**EXERCISE DIRECTIONS:**
Your answer should hold every line of the records below that contains the string "shopping".

(Collected data entries)
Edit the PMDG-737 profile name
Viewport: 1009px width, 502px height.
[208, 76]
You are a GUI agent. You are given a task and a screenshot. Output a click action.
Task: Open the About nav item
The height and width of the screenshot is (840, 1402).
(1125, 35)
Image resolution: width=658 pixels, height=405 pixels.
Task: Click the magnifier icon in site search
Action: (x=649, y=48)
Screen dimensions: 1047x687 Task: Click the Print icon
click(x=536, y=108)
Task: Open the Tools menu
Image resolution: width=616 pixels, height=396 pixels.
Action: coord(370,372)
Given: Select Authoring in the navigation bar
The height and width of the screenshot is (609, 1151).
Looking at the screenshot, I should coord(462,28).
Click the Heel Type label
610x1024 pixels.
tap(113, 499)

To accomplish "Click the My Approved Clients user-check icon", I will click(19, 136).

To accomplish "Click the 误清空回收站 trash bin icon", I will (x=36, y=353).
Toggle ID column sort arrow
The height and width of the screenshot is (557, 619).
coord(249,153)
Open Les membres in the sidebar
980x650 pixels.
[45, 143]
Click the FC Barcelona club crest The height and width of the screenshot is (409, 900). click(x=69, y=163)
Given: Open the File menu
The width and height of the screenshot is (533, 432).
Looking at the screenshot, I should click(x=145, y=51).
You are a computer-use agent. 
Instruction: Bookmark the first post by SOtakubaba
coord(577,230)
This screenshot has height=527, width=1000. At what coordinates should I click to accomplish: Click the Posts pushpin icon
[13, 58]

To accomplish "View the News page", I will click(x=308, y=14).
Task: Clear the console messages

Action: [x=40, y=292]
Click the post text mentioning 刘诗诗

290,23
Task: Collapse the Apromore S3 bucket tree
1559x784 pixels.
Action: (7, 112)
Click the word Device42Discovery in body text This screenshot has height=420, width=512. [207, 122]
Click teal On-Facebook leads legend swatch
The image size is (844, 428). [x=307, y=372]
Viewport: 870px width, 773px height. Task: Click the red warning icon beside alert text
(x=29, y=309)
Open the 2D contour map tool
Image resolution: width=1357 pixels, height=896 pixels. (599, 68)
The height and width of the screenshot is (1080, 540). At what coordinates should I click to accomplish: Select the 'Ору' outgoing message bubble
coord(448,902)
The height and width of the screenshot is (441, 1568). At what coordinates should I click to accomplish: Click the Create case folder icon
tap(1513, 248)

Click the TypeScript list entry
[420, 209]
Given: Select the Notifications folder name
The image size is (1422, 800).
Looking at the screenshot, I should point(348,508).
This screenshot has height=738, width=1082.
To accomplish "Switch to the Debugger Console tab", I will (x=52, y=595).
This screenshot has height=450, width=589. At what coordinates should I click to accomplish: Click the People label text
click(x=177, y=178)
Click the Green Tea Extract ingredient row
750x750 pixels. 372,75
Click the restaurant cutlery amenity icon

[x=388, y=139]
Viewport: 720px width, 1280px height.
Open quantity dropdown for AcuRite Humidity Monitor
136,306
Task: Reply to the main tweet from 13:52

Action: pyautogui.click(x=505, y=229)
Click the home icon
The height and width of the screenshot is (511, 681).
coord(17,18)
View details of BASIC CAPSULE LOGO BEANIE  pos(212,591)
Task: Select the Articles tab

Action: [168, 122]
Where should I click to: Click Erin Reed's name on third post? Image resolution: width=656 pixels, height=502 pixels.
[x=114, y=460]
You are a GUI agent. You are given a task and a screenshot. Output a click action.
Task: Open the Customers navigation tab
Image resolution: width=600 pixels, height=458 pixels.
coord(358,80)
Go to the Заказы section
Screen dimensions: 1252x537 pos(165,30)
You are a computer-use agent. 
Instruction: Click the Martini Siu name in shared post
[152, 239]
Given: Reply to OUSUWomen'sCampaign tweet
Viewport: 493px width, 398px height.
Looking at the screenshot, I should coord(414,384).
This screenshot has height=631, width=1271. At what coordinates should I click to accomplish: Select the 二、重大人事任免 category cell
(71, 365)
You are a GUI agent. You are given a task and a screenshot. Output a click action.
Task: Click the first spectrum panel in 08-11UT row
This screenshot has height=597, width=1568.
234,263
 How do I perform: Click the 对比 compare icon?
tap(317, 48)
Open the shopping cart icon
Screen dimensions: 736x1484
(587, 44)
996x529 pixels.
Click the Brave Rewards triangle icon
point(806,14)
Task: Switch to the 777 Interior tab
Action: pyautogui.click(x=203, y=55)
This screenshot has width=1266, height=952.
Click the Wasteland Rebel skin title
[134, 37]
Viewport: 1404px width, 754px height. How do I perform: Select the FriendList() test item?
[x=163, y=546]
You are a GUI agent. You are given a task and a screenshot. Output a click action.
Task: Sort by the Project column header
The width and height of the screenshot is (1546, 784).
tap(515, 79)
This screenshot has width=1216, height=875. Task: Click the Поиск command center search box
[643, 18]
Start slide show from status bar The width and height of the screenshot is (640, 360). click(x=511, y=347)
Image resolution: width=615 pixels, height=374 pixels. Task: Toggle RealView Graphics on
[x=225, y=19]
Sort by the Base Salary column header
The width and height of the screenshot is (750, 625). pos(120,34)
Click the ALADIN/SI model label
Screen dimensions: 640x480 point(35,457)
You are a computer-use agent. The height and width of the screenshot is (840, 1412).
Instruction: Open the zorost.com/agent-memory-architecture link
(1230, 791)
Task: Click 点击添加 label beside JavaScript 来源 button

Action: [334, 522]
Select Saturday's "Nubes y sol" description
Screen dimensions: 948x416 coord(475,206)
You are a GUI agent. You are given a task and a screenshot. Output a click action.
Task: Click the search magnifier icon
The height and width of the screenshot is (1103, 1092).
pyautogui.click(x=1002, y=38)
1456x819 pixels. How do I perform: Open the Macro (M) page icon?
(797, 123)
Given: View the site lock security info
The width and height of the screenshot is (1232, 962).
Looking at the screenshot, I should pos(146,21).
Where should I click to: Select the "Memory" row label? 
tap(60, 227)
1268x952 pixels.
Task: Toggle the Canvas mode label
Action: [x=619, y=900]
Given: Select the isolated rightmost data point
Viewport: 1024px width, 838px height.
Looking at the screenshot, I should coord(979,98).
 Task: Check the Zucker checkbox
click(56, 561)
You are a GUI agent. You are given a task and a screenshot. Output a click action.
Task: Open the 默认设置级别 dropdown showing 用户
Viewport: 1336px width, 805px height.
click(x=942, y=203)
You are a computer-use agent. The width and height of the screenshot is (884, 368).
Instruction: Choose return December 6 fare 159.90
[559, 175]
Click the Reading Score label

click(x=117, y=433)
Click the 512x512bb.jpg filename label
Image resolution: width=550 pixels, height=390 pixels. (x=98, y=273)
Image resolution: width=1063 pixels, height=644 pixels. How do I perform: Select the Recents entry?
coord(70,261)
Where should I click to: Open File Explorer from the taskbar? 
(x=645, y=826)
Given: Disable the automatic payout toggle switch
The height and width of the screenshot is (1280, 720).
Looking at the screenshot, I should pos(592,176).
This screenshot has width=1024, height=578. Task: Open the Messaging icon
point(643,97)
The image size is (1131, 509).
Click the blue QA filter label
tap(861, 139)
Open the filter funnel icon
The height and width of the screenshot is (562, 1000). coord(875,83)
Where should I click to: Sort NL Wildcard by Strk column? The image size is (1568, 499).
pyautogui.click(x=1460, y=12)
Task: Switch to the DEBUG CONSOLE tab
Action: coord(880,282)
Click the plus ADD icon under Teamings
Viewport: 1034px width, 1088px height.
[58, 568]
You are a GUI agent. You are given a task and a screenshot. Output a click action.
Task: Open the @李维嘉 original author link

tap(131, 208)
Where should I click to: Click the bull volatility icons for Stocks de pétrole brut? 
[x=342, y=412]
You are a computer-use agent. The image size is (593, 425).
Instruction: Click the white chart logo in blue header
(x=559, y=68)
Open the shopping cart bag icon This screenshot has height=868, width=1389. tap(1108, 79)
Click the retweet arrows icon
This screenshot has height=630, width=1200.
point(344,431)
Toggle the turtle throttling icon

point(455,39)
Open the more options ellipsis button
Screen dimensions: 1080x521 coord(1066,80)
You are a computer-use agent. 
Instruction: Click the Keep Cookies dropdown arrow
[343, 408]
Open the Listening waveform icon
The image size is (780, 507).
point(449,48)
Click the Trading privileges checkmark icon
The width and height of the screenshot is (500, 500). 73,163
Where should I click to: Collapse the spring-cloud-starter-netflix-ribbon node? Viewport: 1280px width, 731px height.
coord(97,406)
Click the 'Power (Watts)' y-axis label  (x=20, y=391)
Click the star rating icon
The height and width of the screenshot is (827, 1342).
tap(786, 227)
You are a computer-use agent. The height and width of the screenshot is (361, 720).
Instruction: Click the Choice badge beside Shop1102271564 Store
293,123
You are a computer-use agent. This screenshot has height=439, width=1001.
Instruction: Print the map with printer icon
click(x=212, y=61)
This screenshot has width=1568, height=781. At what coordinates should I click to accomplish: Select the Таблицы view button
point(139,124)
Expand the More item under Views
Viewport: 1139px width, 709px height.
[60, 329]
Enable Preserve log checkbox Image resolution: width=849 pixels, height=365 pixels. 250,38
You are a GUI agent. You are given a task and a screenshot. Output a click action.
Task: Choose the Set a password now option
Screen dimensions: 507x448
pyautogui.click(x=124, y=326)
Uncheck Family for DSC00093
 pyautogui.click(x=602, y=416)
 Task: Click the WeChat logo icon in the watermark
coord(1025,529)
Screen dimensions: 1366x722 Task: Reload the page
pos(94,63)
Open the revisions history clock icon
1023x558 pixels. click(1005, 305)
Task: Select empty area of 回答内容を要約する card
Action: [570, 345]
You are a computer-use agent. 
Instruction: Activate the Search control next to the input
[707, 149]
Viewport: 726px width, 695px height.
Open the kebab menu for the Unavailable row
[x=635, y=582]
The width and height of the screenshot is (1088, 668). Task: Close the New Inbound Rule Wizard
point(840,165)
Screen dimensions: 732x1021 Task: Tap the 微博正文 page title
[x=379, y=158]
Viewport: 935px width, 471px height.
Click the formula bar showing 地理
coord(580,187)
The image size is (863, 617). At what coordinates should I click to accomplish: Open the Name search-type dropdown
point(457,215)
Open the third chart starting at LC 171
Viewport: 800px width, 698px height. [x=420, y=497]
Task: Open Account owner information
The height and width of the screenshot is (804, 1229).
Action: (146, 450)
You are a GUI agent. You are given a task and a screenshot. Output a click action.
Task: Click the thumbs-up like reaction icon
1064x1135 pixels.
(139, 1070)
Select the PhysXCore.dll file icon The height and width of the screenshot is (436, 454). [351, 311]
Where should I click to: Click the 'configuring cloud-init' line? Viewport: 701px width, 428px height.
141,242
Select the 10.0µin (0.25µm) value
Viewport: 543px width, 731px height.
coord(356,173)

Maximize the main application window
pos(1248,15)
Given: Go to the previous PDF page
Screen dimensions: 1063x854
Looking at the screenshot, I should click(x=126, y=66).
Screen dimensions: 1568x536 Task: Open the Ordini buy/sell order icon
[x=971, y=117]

**SOLUTION TO THE PROBLEM:**
Open the shopping cart icon
Open the shopping cart bag icon This screenshot has height=868, width=1389. tap(1108, 79)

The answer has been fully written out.